According to some estimates, a few thousand solar panel shipping containers have been detained by U.S. Customs close to ports like Los Angeles, and even more, have been stopped in factories and ports from Vietnam to Malaysia or diverted to locations like Europe as a result of U.S. legislation meant to stop labor abuses in China.
The disruptions have seriously hindered the deployment of solar energy in the United States, where there are few indigenous producers and more than 80% of all panels are imported, primarily from Chinese and other Asian manufacturers.
According to an industry body called the American Clean Power Association, major solar projects totaling 23 gigawatts have been delayed so far this year. This is about twice as much as was installed in all of 2021 and close to a third of all such projects currently under development.
In order to deal with the situation, solar developers and installers are delaying deadlines, rushing to purchase panels from new suppliers, and contributing money to the establishment of solar manufacturing in the United States—even though it will be years before these factories are able to start producing goods.

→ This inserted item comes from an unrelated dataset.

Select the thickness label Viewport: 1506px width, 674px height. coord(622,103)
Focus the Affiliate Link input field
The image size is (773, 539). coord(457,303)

Many developers claim that their only option is to wait. According to Rebecca J. Kujawa, CEO of NextEra's renewable energy segment, at least three significant solar projects from the Florida-based power firm are halted due to a paucity of panels.
She said, "We don't have the panels we need to finish the work.
A new rule targeting human rights violations in Xinjiang, a region in western China that produces nearly half of the world's solar-grade silicon—a crucial component for the majority of panels—began to be enforced by U.S. Customs agents in June. The UFLPA, or Uyghur Forced Labor Prevention Act, effectively forbids the import of goods complex substrates from Xinjiang.